Currently it is impossible to determine the optimum outcome measure for use in clinical trials of OAB. Endpoints should focus on changes in urgency, with or without other symptoms, and QoL, which, if combined, might adequately cover all key aspects important to patients. If a single composite endpoint can be agreed and adopted for use by all clinical trials, this would significantly help to harmonise the reporting of trial data, and remove the current confusion created by individual symptom reporting.
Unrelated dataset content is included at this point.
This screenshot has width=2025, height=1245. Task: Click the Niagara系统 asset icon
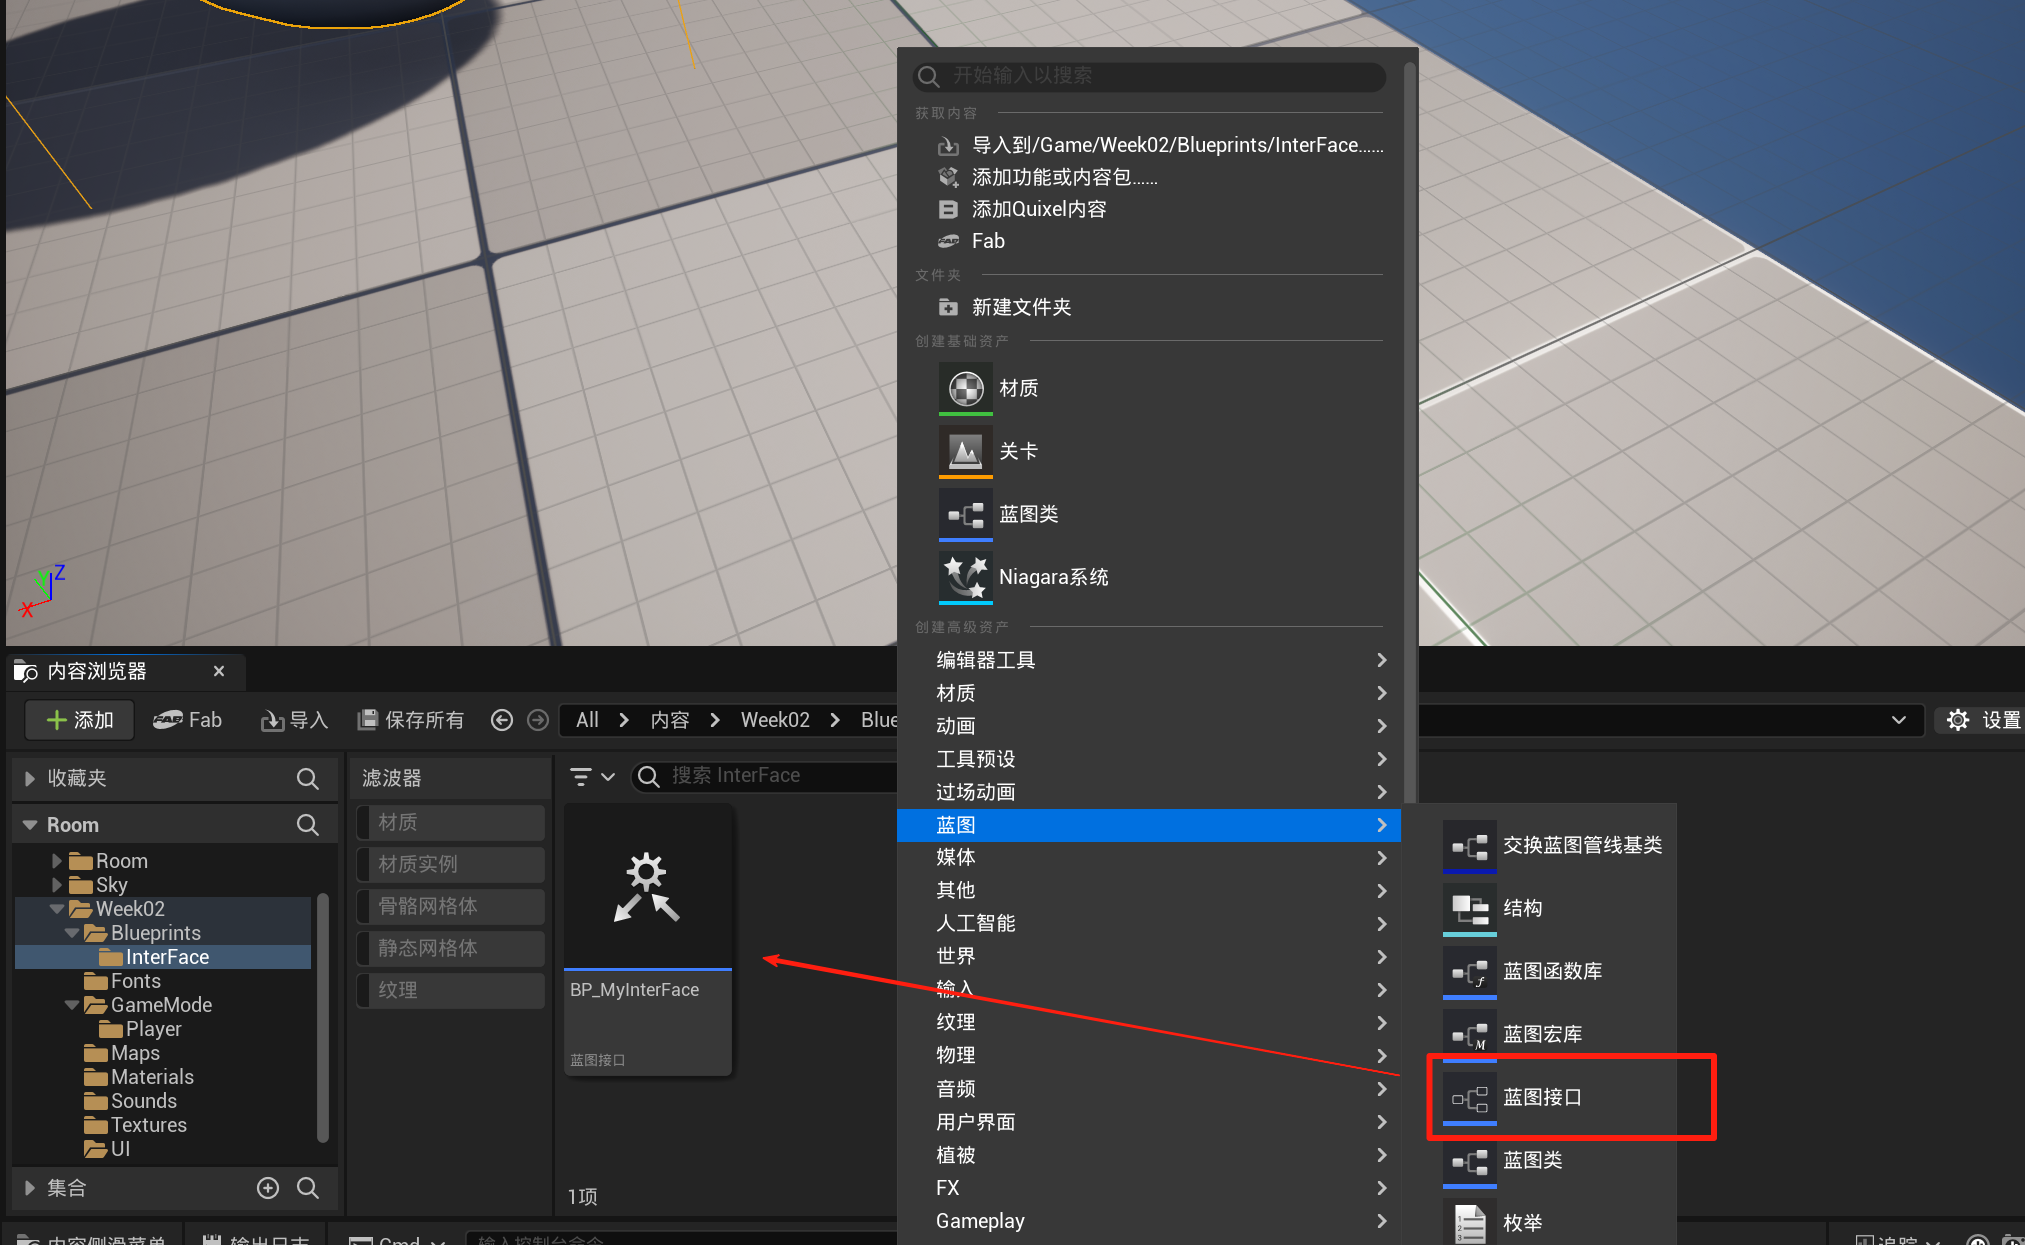click(965, 577)
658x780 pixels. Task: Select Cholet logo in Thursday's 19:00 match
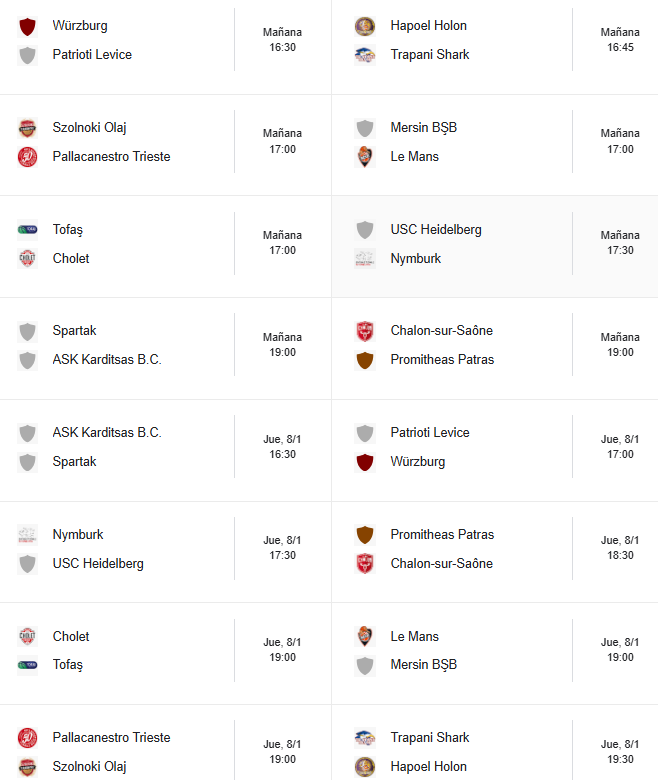[27, 637]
Several of the following key issues must be resolved before this advance can be made. The first is the development of a definitive method to measure urgency, and an agreement by the ICS and developers of clinical trials to use a unified approach for assessment of urinary urgency. A critical limitation of our current knowledge is that there has been very little investigation into the most valid and relevant tool to measure urgency, the most difficult symptom of OAB to measure reliably . The final agreed method must be simple, reproducible and reliable. Second, there must be agreement on the role and importance of disease-specific QoL in assessing the outcome. Assessing QoL alone might be the sole outcome measured, as improvement from the patient perspective is the ultimate aim of treating benign conditions; however, there will always be a need to understand how therapy affects individual symptoms and there is evidence that other measures beyond QoL also need to be assessed to accurately capture treatment-induced improvements . Finally, it remains to be seen whether a composite endpoint including symptoms other than urgency improves the performance of the outcome measure, and agreement needs to be reached on which symptoms (frequency, nocturia, incontinence) should be included, and how they should be optimally assessed.
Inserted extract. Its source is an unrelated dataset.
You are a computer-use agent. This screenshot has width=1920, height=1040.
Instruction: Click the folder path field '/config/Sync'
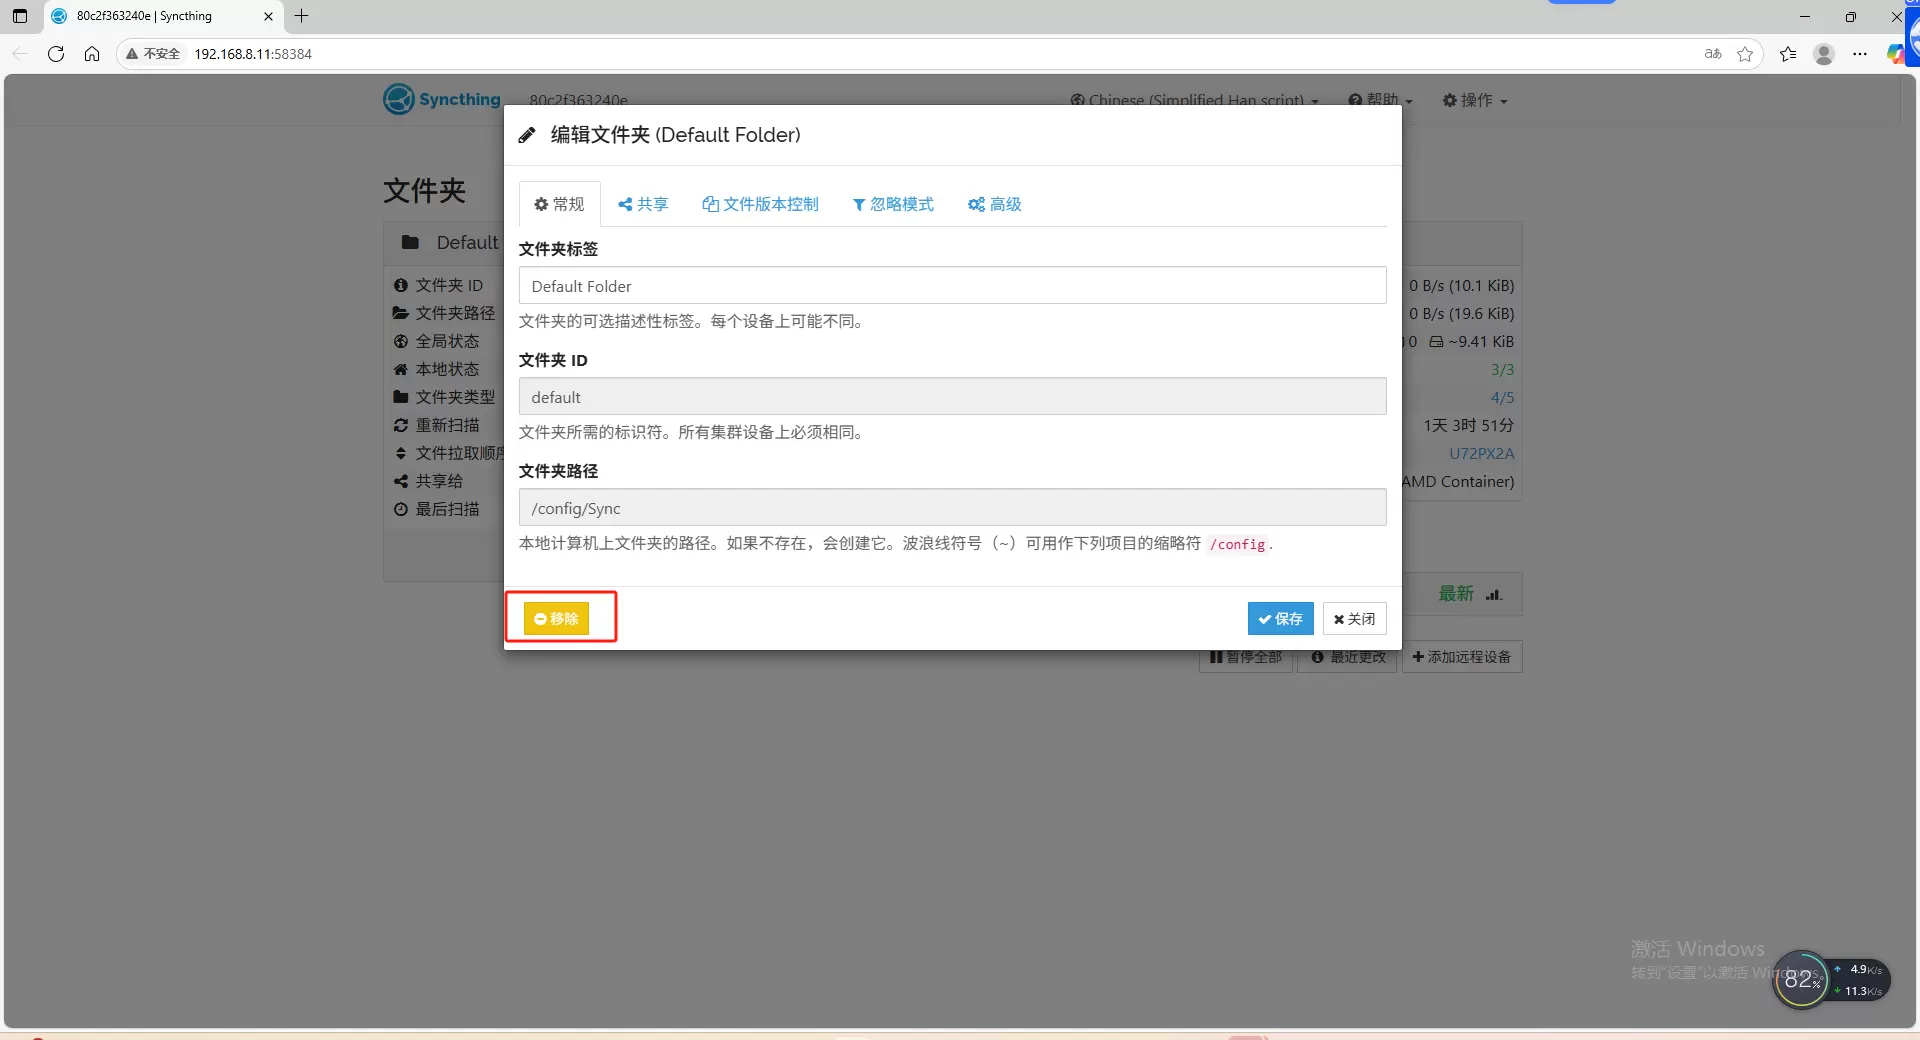[x=951, y=508]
Establishing which definition is the most appropriate to capture treatment-related changes in OAB will require further investigation. However, it is clear from this analysis that the use of a composite clinical endpoint is a valid approach when assessing OAB symptom changes. The composite endpoints presented here might be considered as a good starting point to base such a measure, accurately reflecting the current ICS definition of OAB, and having been shown to mirror changes in QoL. Further research will be required to establish the most effective measure of treatment efficacy in terms of patient outcomes.